Becoming whole is a lifelong process. It is finding and embracing the new self and forgetting what you learned to be. In my book, Remember Who You Are, I describe the seven stages of seeking and claiming your Spirit Self.
Since one of my favorite personal growth tools is the map (in my counseling/life and love coaching practice, I’ve discovered that the structure or model of a map helps many people describe their feelings), I want to help you build one.
In this article, I provide an overview of the stages of claiming your spirit self and questions to help you build a map that will reveal where you are on the journey of finding your true self — and discover where you want to go next.
1. Forgetting or losing the connection to essential spiritual self.
This happens when we enter the physical world at birth. We develop a personality that allows us to adapt to our circumstances — familial and cultural. This original self is rarely remembered, although at times we catch glimpses of it.
Moments of unexpected grace — falling in love, acting from instinctive certainty rather than fear — are reminders. We reconnect with our essence, too, when our senses are moved by the natural world around us.
2. Remembering is the key to most world religions and to spiritual experience.
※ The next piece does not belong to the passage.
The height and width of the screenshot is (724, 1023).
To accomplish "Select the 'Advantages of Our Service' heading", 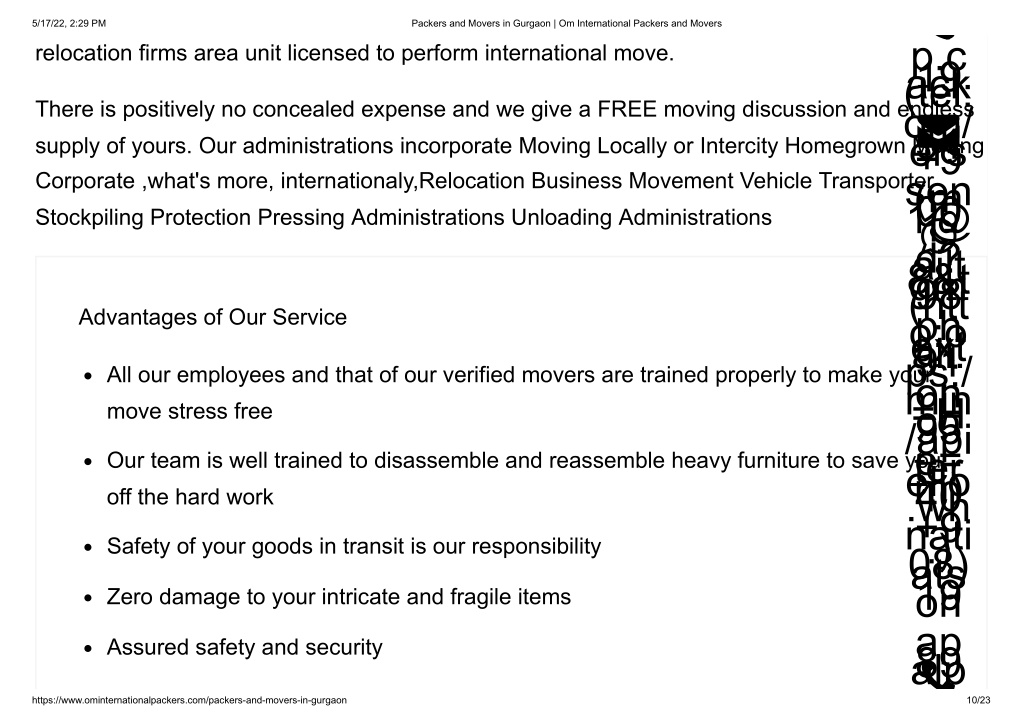I will point(212,318).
It may be prompted by a thought, a poem, a luminous dream, a dramatic event such as a mystical experience, or any transition or change. In whatever way we are awakened, we are reminded for a moment of a different realm of existence with its own truth. Such revelations often signify the beginning of the journey back to our true essence.
3. Exploring spiritual ideas and religious practices moves us toward an awareness of remembering.
We participate in traditional and unfamiliar forms of prayer or attend retreats and seminars. We explore the revival of spirituality through books and even pilgrimages to sacred sites — whatever “sacred” means to you.
4. Practicing allows us to begin using rituals that keep us in alignment with our spiritual path each day.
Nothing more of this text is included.